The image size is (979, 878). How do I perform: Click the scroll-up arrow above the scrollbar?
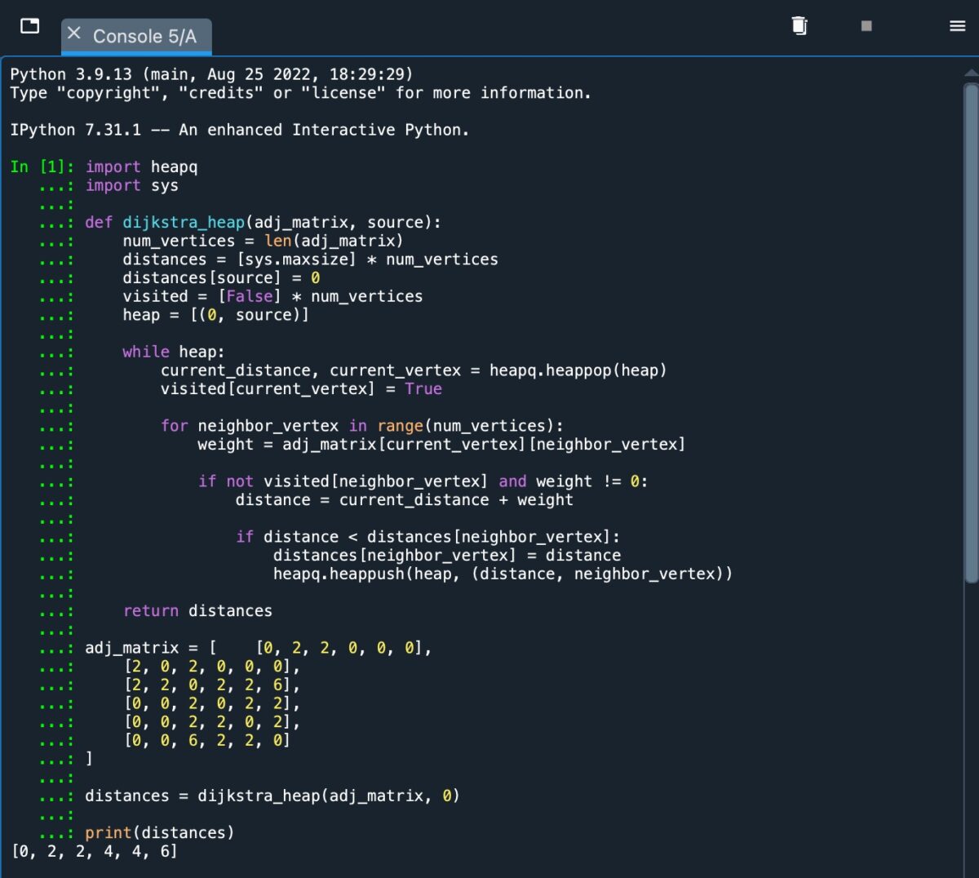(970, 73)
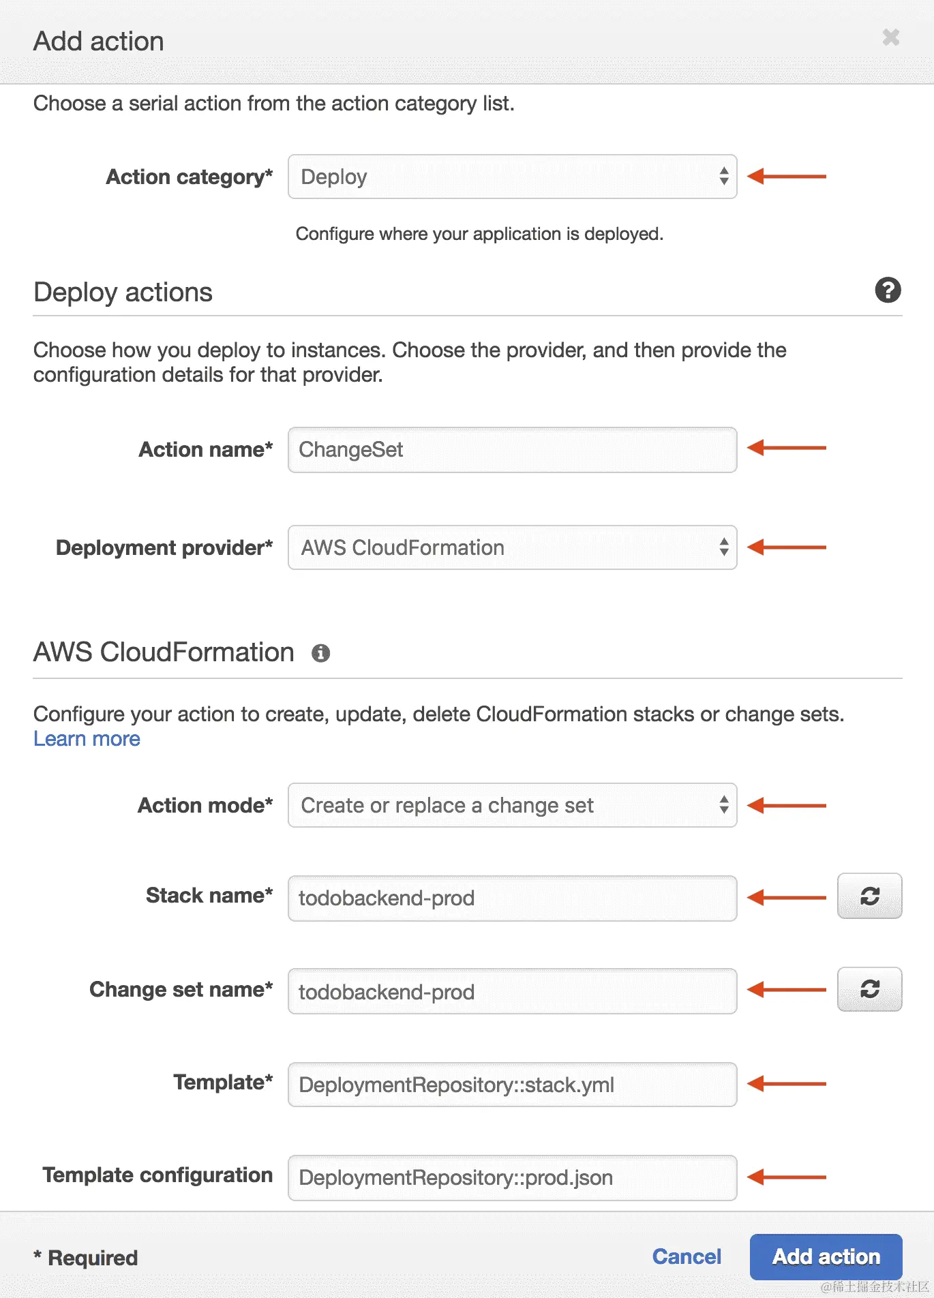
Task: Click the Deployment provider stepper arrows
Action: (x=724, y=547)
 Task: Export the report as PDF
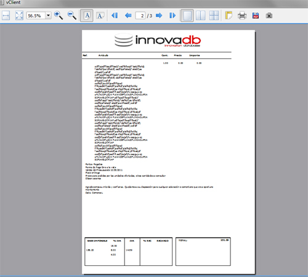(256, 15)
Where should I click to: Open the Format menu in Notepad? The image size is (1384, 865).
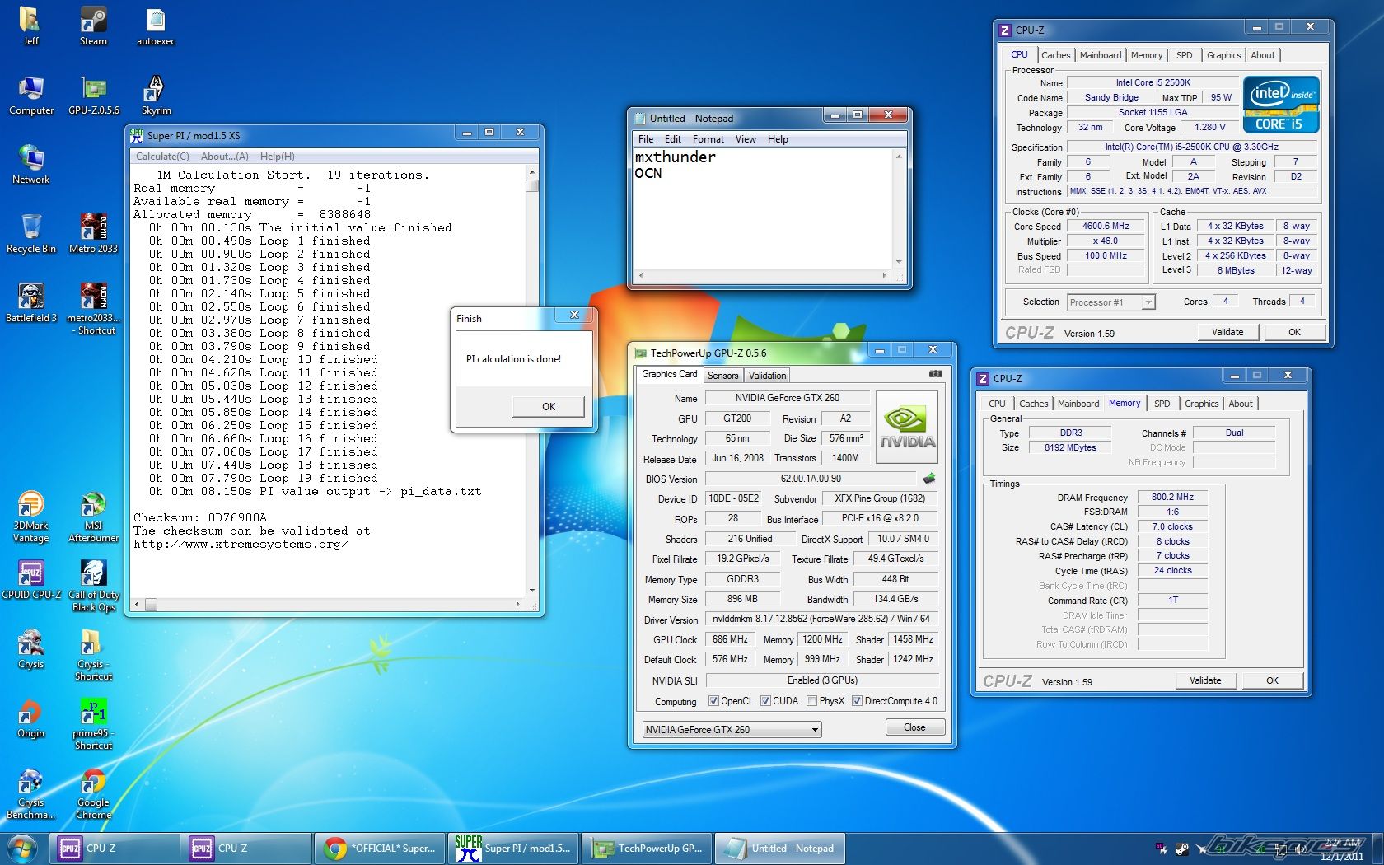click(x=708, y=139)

==

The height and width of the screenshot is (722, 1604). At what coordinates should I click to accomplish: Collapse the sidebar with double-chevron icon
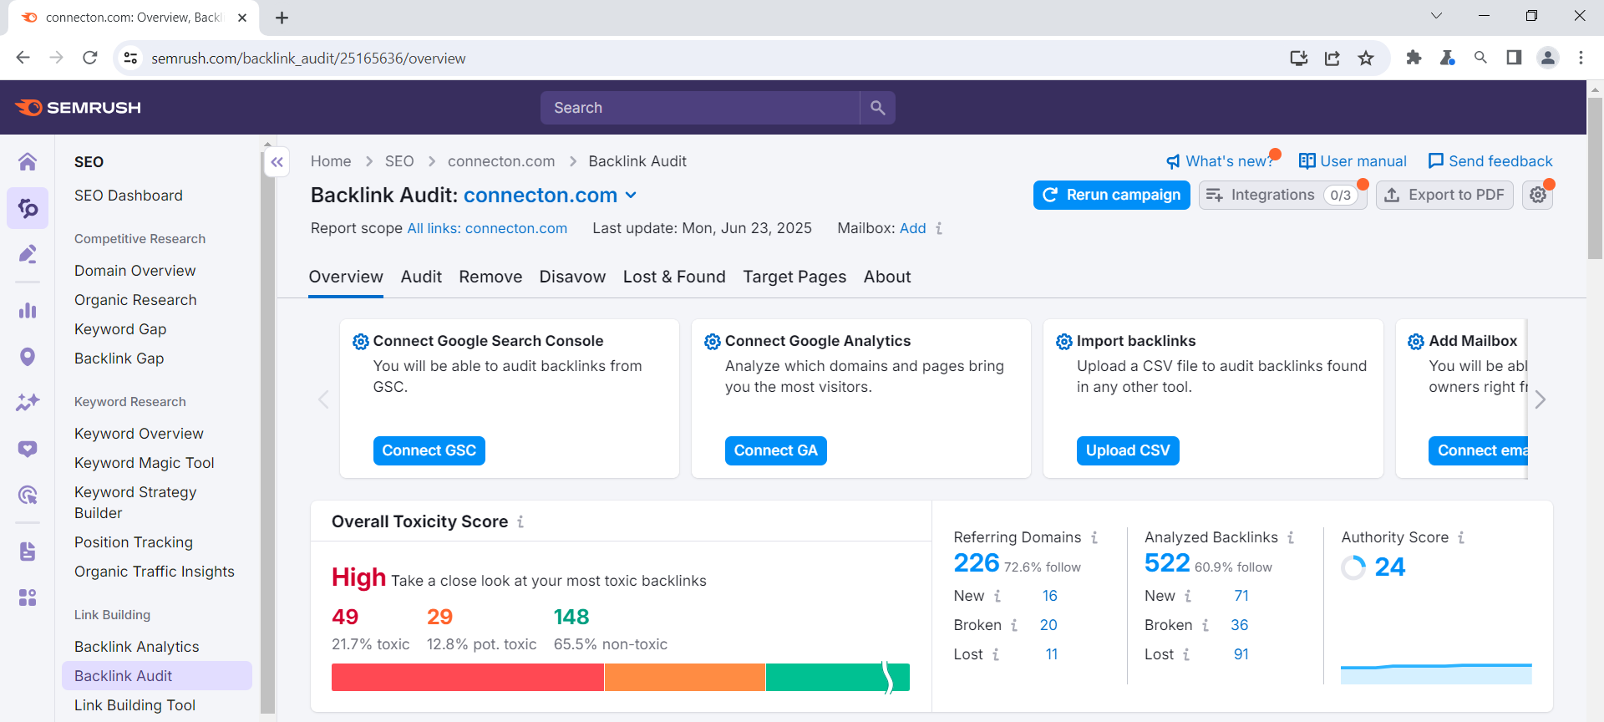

* * *

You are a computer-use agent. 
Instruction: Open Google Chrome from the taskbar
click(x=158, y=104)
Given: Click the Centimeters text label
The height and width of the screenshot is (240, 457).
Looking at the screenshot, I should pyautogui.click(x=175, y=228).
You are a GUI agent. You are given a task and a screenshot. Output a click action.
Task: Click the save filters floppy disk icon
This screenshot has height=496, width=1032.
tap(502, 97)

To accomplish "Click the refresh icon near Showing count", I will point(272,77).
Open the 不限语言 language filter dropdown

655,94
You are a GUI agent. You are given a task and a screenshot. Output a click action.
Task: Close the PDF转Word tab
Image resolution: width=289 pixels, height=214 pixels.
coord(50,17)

PROBLEM DETAILS: Wherever the string "accomplish" turns up in the material, copy the whole line.

EXERCISE ANSWER:
The height and width of the screenshot is (722, 1604). At what coordinates should I click to accomplish: Collapse the sidebar with double-chevron icon
To accomplish "Click the refresh icon near Showing count", I will point(272,77).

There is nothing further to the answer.